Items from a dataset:
|---|

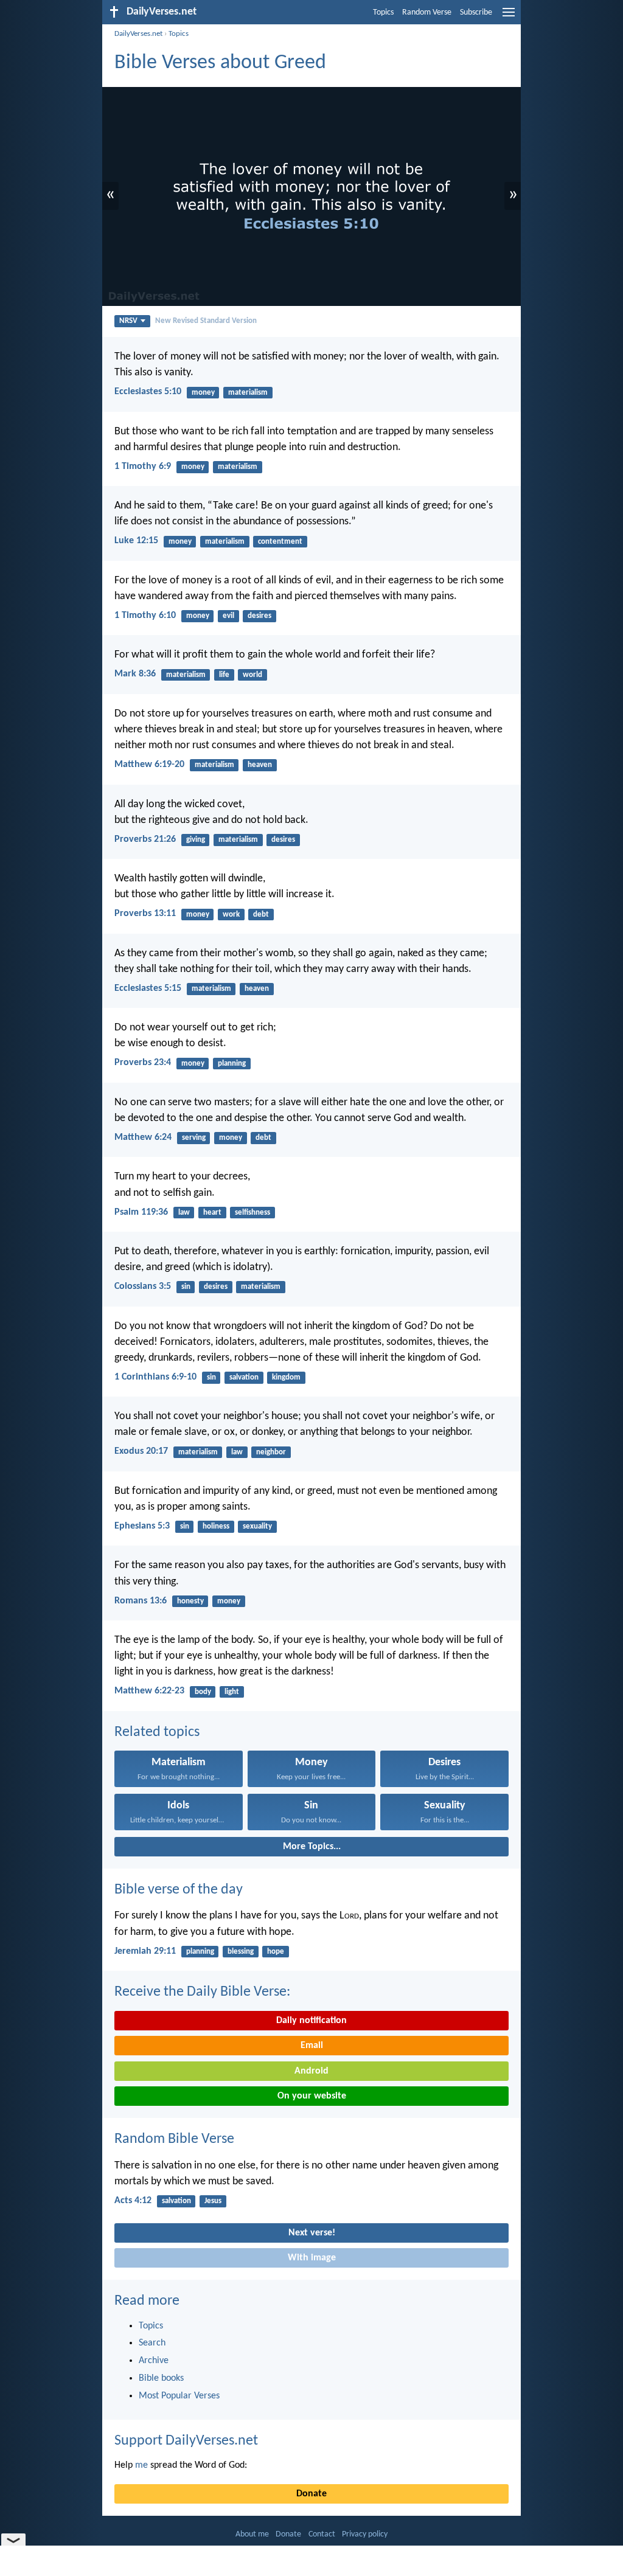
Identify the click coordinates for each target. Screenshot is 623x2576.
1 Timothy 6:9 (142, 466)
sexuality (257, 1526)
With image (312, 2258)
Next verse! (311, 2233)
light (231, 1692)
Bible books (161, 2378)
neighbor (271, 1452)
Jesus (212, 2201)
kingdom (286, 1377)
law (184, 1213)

|---|

Leave out the pictures and repeat the remaining data exactly.

[Written solution]
Identify the click coordinates for each target. Screenshot is 623x2576.
1 Timothy 6:9 (142, 466)
sexuality (257, 1526)
With image (312, 2258)
Next verse! (311, 2233)
light (231, 1692)
Bible books (161, 2378)
neighbor (271, 1452)
Jesus (212, 2201)
kingdom (286, 1377)
law (184, 1213)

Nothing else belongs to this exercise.